Several categories of nerve injury are based on the amount of tissue damage occurring at the nerve. A neuropraxia is a local conduction block of the nerve. It usually occurs with compression injuries in which the nerve lumen is compressed and neural and chemical transition down the nerve axon is impaired. The axon and surrounding neurium tissue remains intact. Axonotmesis refers to a condition in which a loss of axon continuity occurs. The neurium tissue remains intact, but because of the loss of axon continuity, degeneration of distal nerve occurs. This condition can be the result of traction to the nerve or severe compression. Neurotmesis is the loss of axon continuity in which the neurium tissue is damaged. Similar degeneration of distal nerve occurs, as seen in axonotmesis; however, because no neurium tissue exists, the nerve has very little chance to heal. This type of injury generally occurs with injuries in which the nerve is severed. Recovery will depend on whether the nerve axon can regrow back to its distal muscular attachment before scar tissue infiltrates the region and blocks axon growth. When the axon and neurium are damaged, little potential exists for full recovery of the nerve. Therefore the therapist should advise the patient that after 6 months, resolution of numbness and weakness is unlikely to occur. Strength can continue to increase, but this is generally the result of muscle hypertrophy and not from innervation of muscle tissue.
9Robert is a 44-year-old man who underwent ACDF surgery 9 weeks ago. He reports that he has made significant gains in terms of overall neck pain and improvements in his original neural symptoms of burning pain in the right hand and forearm. However, since he has removed his collar over 3 weeks ago, he has complained of a “heavy” head and notes he feels “tiredness” in the back of his neck. He reports that he did not have these types of symptoms when he was wearing his collar and although he has been doing his deep neck flexor exercises, he is unsure if he is doing them correctly as he continues to have fatigue in the neck and “jerky” head movements. How should the therapist address his concerns?

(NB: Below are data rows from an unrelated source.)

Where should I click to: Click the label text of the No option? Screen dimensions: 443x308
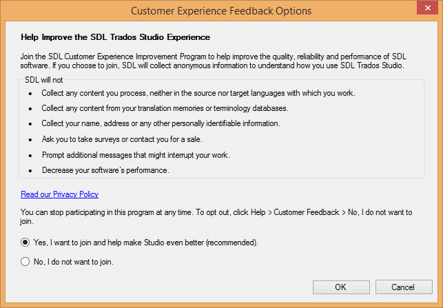click(74, 262)
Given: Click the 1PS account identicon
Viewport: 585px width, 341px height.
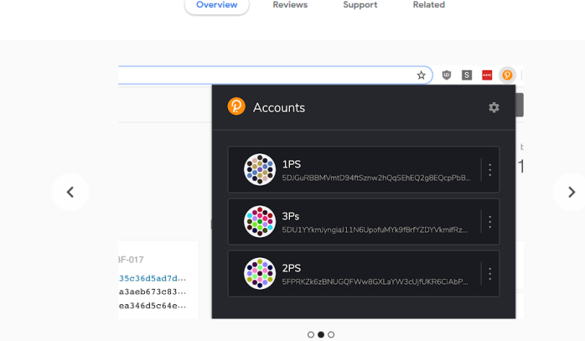Looking at the screenshot, I should [x=260, y=169].
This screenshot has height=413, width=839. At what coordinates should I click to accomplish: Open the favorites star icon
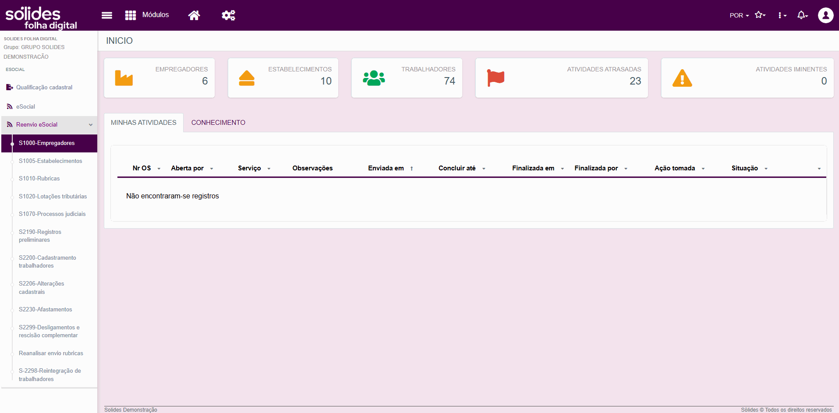760,15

The deep neck flexors have shown to be an important factor in maintaining spinal segment support. Fatigue of these muscles might cause an increase in activation of superficial neck muscles, which has the potential to overload painful cervical structures and affect cervical movement control. Furthermore, this can lead to a lack of confidence in the patient and result in increased muscle contraction to try and protect the movements of the cervical spine, which can lead to diminished active ranges of cervical motions. In this case, the therapist may want to reassess the patient’s ability to perform his deep neck flexor exercises and assess the patient’s cervical control by using the laser beam exercise described by Treleaven. In this case, the patient sits in a chair 90 cm away from the wall with a laser pointer mounted onto a lightweight headband. He tries to trace a pattern on the wall with the light beam. The therapist can make a subjective analysis of the accuracy and quality of movement, and if deficits exist, the therapist can use this technique as an intervention to improve joint position sense and cervical movement control.